> [TEXT TO READ]:

--- BEGIN ---

Atom: validation-set-approach. Lecture: L10-resample-1.

Question 3 6 points

Mark each statement comparing LOOCV with $k$-fold CV ($k=5$ or $k=10$) as true or false.

a) LOOCV trains on $n-1$ observations per fold, so it has lower bias as an estimator of test error than 5-fold CV. True False
b) The per-fold errors in LOOCV are nearly uncorrelated, which is why their average has lower variance than 5-fold CV. True False
c) For OLS, LOOCV can be computed from a single full-data fit using the diagonal $h_{ii}$ of the hat matrix. True False

Show answer

True — training on nearly the full sample makes LOOCV essentially unbiased for the model fit on $n$ observations; 5-fold trains on $4n/5$ and so overestimates test error slightly.
False — direction reversed. LOOCV training sets share $n-2$ of $n-1$ points, so per-fold errors are highly correlated and the average has high variance. $k$-fold de-correlates and wins on variance.
True — the shortcut $\text{CV}_{(n)} = \frac{1}{n}\sum ((y_i-\hat y_i)/(1-h_{ii}))^2$ uses only the full-data residuals and the hat-matrix diagonal; no $n$ refits.

Atoms: leave-one-out-cv, k-fold-cv, design-matrix-and-hat-matrix.

Question 4 3 points

For $k$-fold CV with equal-sized folds and squared-error loss in regression, which expression equals $\text{CV}_{(k)}$?

--- END ---

> [COLLECTED MATERIAL]:
--- BEGIN ---

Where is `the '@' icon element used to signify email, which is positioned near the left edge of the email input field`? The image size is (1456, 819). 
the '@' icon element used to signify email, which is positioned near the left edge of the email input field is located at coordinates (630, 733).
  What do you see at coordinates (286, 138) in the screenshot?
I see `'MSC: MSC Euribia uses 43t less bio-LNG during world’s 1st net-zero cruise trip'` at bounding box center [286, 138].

--- END ---

Pick up the cross-validation quiz after its last sentence and continue it. The lines above are separate material from the cross-validation quiz.

A $\frac{1}{n}\sum_{i=1}^{n}(y_i-\hat y_i)^2$ where $\hat y_i$ is the prediction from a single full-data fit averaged across folds.
B $\frac{1}{k}\sum_{j=1}^{k}(y_j-\hat y_j)^2$, evaluated only at the $k$ "fold representatives" (one observation per fold).
C $\frac{1}{k-1}\sum_{j=1}^{k}(\text{MSE}_j-\overline{\text{MSE}})^2$, the between-fold sample variance of the held-out MSEs.
D $\frac{1}{k}\sum_{j=1}^{k}\text{MSE}_j$, where $\text{MSE}_j = \frac{1}{n_j}\sum_{i\in C_j}(y_i-\hat y_i^{(-j)})^2$.

Show answer

Correct answer: D

Each fold $j$ contributes the held-out MSE of the model trained on the other $k-1$ folds; CV is the average across folds. With unequal folds the weighted form $\frac{1}{n}\sum n_j\text{MSE}_j$ is identical to D when fold sizes match.

A is the in-sample training MSE, no held-out structure at all. B invents "fold representatives" and averages only $k$ residuals out of $n$; the held-out test in fold $j$ uses every observation in $C_j$. C is the formula for the per-fold sample variance $\widehat{\text{SE}}^2$, which feeds the one-SE rule, not the CV estimate itself.

Atom: k-fold-cv.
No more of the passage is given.